Let’s start this blog with a question you probably weren’t expecting to find here…
How much do you know about salamanders?
Before you reply “absolutely nothing” or (more likely) “why on earth are you asking me this?” consider that you probably do know one thing about salamanders. Which is this: that they have the power to re-grow their tails. For example, after a predator bites them off. (You see, you did know.)
In fact they don’t merely do this with their tails, either. They can also grow completely new limbs, as this fascinating YouTube video from an American reptile centre demonstrates. (Nor are salamanders the only creatures with remarkable powers of regeneration: here are four more.)
To the next question, then: what on earth does this have to do with arthritis? Well, the answer is that it links into a very interesting study, released last year, which seemed to indicate that human limbs have the “salamander-like” power to re-grow cartilage after it gets damaged. Let’s look at the details and why it might be important.
What did the study find?
The researchers looked at tissue samples from people with osteoarthritis.
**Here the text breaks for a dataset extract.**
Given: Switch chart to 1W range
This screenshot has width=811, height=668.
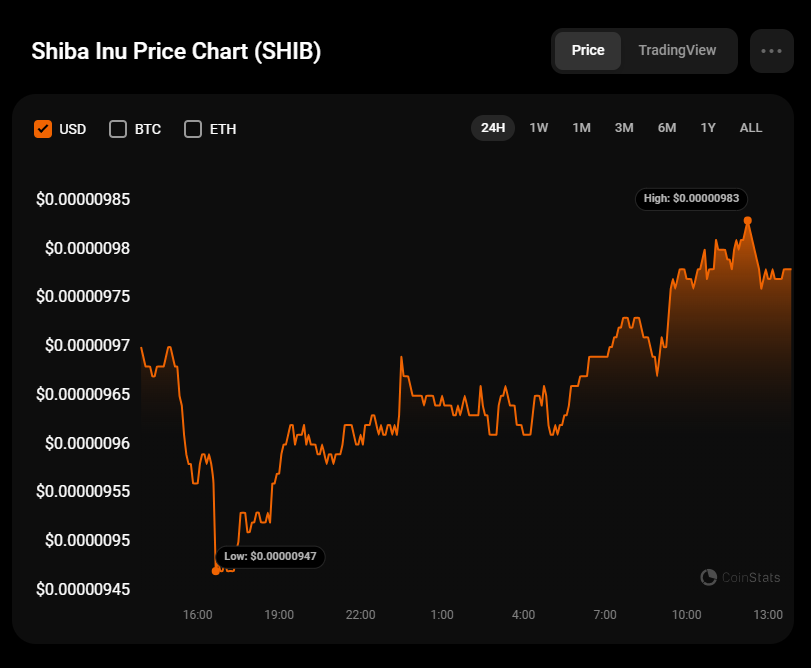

If you suffer from osteoarthritis, or know someone who does, you’ll know that it’s a degenerative condition where the protective cartilage on bones begins to wear away, causing them to rub painfully against each other. Traditionally, doctors have argued that our bodies can’t produce new cartilage when it wears away; once it’s gone, it’s gone. But the study made two interesting discoveries. 1) that cartilage proteins in more arthritis-resistant joints – like our ankles – appear to be ‘younger’ than those in more susceptible joints such as hips and knees: this suggests they are in fact capable of some regeneration. 2) that the molecules responsible for controlling these proteins (microRNA) are the same as the more active ones found in critters like salamanders.
Is this completely new science?
In some ways, no. We know the body is capable of self-repair – just think about what happens when you cut yourself. We’ve seen similar things happening in knee surgery too. After performing microfracture repair on a joint that has been damaged in an accident, for example, we often observe new cartilage around the bone six months later. But that’s limited and somewhat unpredictable, and it’s happening after trauma rather than following years of wear and tear, as in osteoarthritis.
Do the findings give hope to arthritis sufferers?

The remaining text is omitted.